### [Yapılacak İşler]
• a. Çocuk hakları metnine dayanarak şu soruları yanıtlayın:
(i) Pekin Kurallarının sosyal inceleme raporuna yönelik maddesi hangisidir?
(ii) Anayasa'nın hangi maddeleri açısından bir aykırılığa neden olunduğu belirtiliyor?
(iii) Avrupa Sosyal Şartının "Tüm çalışanlar, onurlu çalışma hakkına sahiptir." ifadesini içeren maddesi hangisidir?
• b. Çocuk hakları metnini son cümlesinden sonra gelecek bir paragrafla sürdürün.

### [Sayfa Alıntısı]
____________________

Çocukların yarar ve esenliğinin gözetilmesi amacıyla zorunlu olan sosyal inceleme raporuna yönelik Pekin Kuralının 16 maddesi ve yetkinliğin öne çıkarıldığı 22 maddesi ile birlikte kaynaklık yapan ve de var olabilen Çocuk Hakları Sözleşmesi nin 3,20 ve 40 maddeleri ise başta ÇKK kapsamın da halen yok saymaktadır. Adil yargılama hakkı da dahil Anayasa’ nın 2,10,11,41,90/6 ve 128 maddesi açısından bir aykırılığa neden olmaktadır.
İnsan hakları ile de ilgili bu ilkelerden ve asgari standartlardan da uzaklaşmadır.Böylece Türkiye dışındaki benzer uygulama ve yapıların yok sayılması gibi çeşitli çabalarda söz konusudur. Dürüstlük ilkesinden de uzaklaşmasıyla eşitsizliğe de yönelik bu tanım ,aynı zamanda Avrupa Sosyal Şartının 14 ve “Tüm çalışanlar, onurlu çalışma hakkına sahiptir.” şeklinde ki 26.maddesi aynı zamanda çocuklarının onurlarını korunmasını da engellenmektedir.

____________________

### [Verilen Bilgiler]
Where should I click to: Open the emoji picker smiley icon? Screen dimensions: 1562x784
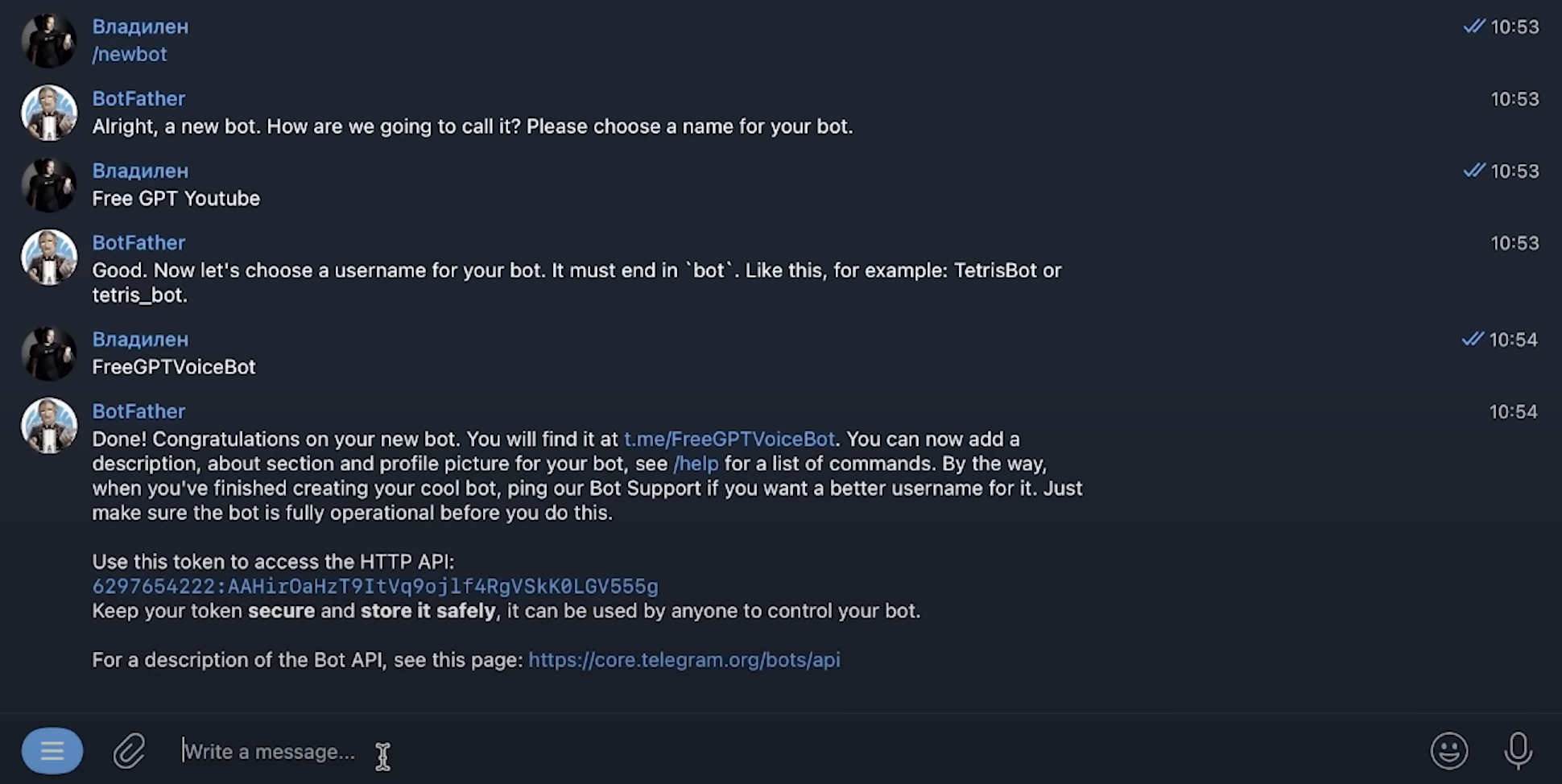click(1448, 751)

____________________

### [Yanıtlar]
• a.
(i) 16. madde
(ii) 2, 10, 11, 41, 90/6 ve 128. maddeler
(iii) 26. madde

• b.
Bu engellemeler ve çeşitli mağduriyetlerle birlikte hak ihlallerine neden olan ve ÇKK da öne çıkan “sosyal çalışma görevlisi” ve benzer görevler kısaca çürük bir limonun ,sandıkta ki diğer limonların çürümesine neden olan benzer bir durumdur. Çocuklara sahip olan bakış ile birlikte insan hakları ile ilgili olarak günümüzde ortaya çıkan bu durum insan haklarını korumak yerine bir retorik veya söylemlerle geçiştirilecek bir gün değildir. Ne yazık ki hem insan haklarını,hem çocuk hakları ve de çocukları koruyamıyoruz. “Miş” gibi yaparak insanlığı da maalesef koruyamadık. Bu yönde bir yüzleşme ihtiyacı ve bu yönde bir mücadele, ilkeler açısından gerekmektedir.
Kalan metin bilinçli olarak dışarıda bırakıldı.